The resolutions cover issues as basic as the definition of an “exclusive” and the need to have backup brokers available when the exclusive broker is not available. They also try to cut down on typical broker squabbles by declaring it improper to foist a business card on someone else’s client and asserting that brokers should give co-brokers and their customers at least 20 minutes’ grace time if they’re late for an appointment.

Diane Ramirez, the president of Halstead Property and a governor of the real estate board, said, “Some of these things may seem silly, but it creates a framework of proper decorum.”

The board and its policies have evolved to make it clearer that “we are an industry that works for our sellers and buyers, and that should be our primary goal,” Ms. Ramirez said. “That’s the only way to dispel the distrust that comes in, not because it’s earned but because of what our reputation may have been.”

The real estate board also has an ethics committee that handles complaints filed by brokers against other brokers. Stephen Kliegerman, Halstead’s executive director for development marketing and a former chairman of the ethics committee, said the committee handles only a handful of cases each year, but he added that most complaints do not get to the board because agency managers tend to resolve complaints among themselves.

One of the biggest current complaints involves brokers who post listings on their Web sites for the exclusive properties of other brokers. “They’ll advertise a property they don’t represent, or sometimes the property doesn’t even exist,” Mr. Kliegerman said. “So when the buyer calls, it’s a bait-and-switch — the broker knows nothing about the property and winds up trying to take them to something completely different.”

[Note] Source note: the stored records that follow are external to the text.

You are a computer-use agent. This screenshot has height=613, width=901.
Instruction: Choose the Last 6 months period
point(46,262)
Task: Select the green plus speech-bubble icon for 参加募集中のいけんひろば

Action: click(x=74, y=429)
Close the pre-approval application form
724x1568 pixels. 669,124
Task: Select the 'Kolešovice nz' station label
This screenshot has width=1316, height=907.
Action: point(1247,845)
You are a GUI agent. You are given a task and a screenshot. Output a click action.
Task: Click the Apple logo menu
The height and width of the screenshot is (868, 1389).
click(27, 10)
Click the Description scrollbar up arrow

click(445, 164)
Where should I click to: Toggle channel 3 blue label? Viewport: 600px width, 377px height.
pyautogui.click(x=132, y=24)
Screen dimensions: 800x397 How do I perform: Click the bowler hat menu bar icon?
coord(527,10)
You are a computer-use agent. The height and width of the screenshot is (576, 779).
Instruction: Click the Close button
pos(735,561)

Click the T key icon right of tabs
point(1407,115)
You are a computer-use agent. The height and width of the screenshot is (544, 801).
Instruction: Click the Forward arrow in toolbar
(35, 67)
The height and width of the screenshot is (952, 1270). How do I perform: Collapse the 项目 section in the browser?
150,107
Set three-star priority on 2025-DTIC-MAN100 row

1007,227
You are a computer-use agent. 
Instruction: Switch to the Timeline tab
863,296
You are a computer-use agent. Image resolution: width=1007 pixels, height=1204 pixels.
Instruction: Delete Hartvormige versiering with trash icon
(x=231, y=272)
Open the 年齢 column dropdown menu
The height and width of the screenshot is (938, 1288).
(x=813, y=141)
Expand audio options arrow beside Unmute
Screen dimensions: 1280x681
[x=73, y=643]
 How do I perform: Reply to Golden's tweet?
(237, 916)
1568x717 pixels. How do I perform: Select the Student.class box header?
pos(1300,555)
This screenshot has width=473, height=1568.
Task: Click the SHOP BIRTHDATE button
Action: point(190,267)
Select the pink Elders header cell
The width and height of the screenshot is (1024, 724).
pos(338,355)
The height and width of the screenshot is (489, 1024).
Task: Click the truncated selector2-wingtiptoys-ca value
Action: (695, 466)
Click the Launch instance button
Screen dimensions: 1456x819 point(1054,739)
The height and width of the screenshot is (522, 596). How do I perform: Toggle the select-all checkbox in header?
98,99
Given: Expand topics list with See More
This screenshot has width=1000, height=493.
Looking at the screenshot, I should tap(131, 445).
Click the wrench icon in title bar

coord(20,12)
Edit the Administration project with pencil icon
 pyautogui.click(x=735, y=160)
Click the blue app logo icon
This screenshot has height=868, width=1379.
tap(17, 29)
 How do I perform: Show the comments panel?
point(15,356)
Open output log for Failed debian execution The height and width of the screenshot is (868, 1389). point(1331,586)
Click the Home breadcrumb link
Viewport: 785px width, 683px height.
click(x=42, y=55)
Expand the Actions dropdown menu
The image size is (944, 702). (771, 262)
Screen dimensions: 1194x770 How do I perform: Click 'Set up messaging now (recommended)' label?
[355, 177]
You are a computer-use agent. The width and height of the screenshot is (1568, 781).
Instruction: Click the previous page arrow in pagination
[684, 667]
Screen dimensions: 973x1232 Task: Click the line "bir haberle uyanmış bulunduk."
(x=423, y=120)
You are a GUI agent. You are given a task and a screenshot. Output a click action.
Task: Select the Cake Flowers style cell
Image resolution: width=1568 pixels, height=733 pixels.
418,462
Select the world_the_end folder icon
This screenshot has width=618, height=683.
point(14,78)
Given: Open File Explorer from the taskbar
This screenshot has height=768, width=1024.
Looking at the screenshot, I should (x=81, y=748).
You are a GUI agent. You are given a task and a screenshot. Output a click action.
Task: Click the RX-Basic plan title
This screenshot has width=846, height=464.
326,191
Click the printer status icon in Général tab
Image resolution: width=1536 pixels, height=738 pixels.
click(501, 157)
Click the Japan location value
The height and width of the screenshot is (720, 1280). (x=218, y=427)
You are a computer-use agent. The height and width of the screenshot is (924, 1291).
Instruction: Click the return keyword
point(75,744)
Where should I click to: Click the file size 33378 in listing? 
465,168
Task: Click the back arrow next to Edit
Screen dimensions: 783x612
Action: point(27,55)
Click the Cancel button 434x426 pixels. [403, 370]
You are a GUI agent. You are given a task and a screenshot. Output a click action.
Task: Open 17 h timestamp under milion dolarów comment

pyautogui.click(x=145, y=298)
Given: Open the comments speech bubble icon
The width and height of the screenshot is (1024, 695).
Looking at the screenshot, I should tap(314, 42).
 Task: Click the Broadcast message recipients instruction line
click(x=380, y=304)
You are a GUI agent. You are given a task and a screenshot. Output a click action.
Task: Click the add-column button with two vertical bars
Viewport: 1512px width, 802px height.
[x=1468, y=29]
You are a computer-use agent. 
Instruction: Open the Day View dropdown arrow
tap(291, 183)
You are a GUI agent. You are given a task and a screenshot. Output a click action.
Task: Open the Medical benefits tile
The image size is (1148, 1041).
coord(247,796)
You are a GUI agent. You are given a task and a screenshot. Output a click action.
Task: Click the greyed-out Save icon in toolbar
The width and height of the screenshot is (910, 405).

He said the ethics committee is developing a new resolution to deal with the problem. “This kind of thing happens daily, and it taints the consumer’s impression of the entire broker community,” he said.


There are only three requirements to become an agent which are 45 hours of classes and two tests. That's it. When an agent is hired by a brokerage it is usually through networking or the brokerage is a mill where they suck up as many agents as possible and through attrition they weed out the weak ones.

Currently real estate brokerage is one of the few industries, at least in New York, where background checks are not conducted on new agents, which is ironic considering the fact that agents are privy to very sensitive information on buyers and sellers. It is not just enough to have more training but to have a system set up so that it scares off the douchebags from entering the field in the first place.

If you you want to make a real effort to weed out the undesireables then you need to beef up standards. Make the tests harder and require brokerages to be more accountable for their agents and add more stringent standards for their agents to adhere to. Unfortunately these changes will only occur when a complete fubar occurs in the industry and brokerages need to take action in order to avoid any intervention from the government.


There is only one sin you can committment in brokerage is not closing deals. I have seen brokers throw tantrums and threaten others in their office but they have gotten away with it because the enormous amount of money they bring to the company. Even with new standards and accountability it all comes down to money.